:: Supplied text ::

Scott Rabalais: After the save of his life, Jason Bohn back on course at Zurich _lowres

Jason Bohn waits for the fairway to clear before he tees off on the second hole during the first round of the RBC Heritage golf tournament in Hilton Head Island, S.C., Thursday, April 14, 2016. Bohn is back on the course after leaving the Honda Classic in late February by ambulance. (AP Photo/Stephen B. Morton)

If you’re going to make a living on the PGA Tour, you have to know how to make a save.

The up-and-down out of a greenside bunker. The par save from the trees when most of us average hackers would make double-bogey or worse.

Former Zurich Classic of New Orleans champion Jason Bohn got the save of his life earlier this season while playing in the Honda Classic in Florida — and it indirectly saved his mother’s life as well.

The cold figures of PGA Tour statistics are woefully inadequate when it comes to telling what happened to Bohn that week back in February: 71-72—W/D. It means he shot a 71 in the first round and a 72 in the second then withdrew from the tournament.

Bohn didn’t just pull out because of a pulled muscle or a bad back. He was hauled away from PGA National that Friday in an ambulance after suffering a heart attack.

Doctors discovered he had 99 percent blockage in his left anterior descending artery. That kind of blockage is commonly known as “the widowmaker.”

Bohn, only 42, had his artery widened with a stent and was put on an aggressive cardio rehab program. Remarkably, he missed just six weeks, returning to the RBC Heritage in Hilton Head Island, South Carolina, two weeks ago.

Bohn tied for 69th, a modest finish by conventional standards. Considering where he’d come from, it had to feel like a major championship victory.

“I was very happy I got to play four rounds,” Bohn said Tuesday. “That was obviously a big start. The more rounds you can play is good, even though it was a challenging weekend for me.”

:::
:: Information given ::

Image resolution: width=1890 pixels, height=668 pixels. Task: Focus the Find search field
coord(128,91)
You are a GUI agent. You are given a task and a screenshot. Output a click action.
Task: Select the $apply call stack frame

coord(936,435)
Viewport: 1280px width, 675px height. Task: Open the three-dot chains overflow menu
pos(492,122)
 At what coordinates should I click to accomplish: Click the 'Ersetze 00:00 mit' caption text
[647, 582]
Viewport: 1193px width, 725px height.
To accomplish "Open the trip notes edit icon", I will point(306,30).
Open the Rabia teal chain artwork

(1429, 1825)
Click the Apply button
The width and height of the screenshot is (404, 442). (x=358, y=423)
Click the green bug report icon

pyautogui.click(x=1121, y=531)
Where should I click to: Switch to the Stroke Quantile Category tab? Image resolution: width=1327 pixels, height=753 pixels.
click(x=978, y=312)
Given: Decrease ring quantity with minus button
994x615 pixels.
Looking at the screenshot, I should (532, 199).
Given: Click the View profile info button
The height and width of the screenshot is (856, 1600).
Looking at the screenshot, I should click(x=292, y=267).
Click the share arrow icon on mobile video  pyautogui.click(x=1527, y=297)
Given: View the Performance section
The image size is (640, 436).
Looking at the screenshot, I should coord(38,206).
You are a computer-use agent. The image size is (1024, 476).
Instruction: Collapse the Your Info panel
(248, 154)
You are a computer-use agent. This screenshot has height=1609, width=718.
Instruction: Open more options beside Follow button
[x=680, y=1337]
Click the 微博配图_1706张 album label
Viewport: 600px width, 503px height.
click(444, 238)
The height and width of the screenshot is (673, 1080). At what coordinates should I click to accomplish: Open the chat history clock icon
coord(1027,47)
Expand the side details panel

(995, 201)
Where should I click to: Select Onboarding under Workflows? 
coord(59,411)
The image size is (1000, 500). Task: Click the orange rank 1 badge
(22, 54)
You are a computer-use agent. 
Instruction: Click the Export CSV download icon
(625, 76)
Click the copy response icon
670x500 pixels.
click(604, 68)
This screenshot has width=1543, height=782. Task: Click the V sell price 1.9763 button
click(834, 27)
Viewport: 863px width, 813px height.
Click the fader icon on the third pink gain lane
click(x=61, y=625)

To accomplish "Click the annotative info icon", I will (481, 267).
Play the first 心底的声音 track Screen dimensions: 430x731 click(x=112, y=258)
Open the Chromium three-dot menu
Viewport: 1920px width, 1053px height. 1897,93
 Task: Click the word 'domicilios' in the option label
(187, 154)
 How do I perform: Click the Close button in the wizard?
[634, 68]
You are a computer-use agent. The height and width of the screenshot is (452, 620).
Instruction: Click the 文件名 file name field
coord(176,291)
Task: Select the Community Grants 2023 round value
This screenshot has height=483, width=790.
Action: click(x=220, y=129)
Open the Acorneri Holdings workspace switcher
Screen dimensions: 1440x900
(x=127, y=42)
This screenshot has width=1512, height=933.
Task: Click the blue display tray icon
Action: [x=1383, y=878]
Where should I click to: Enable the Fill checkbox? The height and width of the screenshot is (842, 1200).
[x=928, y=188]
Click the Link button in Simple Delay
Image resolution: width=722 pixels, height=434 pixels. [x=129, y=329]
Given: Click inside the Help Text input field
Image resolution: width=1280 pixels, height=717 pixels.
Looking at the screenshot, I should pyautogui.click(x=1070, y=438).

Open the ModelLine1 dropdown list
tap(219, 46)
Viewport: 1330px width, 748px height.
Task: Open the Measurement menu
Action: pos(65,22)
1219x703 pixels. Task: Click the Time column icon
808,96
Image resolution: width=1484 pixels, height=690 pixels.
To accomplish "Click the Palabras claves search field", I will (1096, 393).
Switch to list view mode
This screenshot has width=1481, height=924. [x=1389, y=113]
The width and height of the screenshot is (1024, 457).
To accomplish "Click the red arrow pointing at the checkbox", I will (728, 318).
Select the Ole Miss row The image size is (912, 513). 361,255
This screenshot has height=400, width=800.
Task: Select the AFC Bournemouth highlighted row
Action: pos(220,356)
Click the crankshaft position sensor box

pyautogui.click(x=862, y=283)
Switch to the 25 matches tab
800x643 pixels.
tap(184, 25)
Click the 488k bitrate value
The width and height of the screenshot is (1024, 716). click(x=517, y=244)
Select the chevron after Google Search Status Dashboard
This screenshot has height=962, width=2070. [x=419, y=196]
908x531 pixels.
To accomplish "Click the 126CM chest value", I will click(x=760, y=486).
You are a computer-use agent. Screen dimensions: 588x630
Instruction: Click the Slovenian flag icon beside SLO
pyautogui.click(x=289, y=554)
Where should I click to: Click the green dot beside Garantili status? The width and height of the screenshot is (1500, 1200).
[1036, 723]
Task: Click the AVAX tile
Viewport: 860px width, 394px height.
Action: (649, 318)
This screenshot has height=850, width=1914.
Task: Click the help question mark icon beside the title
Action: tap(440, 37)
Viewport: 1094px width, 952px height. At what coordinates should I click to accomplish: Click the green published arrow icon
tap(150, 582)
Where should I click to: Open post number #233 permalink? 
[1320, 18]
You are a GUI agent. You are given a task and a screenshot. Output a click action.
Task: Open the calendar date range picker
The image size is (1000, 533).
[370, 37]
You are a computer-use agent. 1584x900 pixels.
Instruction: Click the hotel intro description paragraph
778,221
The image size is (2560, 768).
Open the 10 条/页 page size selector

:::

Your task: Transcribe the part of the Jason Bohn article that begins with the words "Bohn didn’t just" and stops after the words "a heart attack.". Draw only on the Jason Bohn article for what follows.

Written response:
Bohn didn’t just pull out because of a pulled muscle or a bad back. He was hauled away from PGA National that Friday in an ambulance after suffering a heart attack.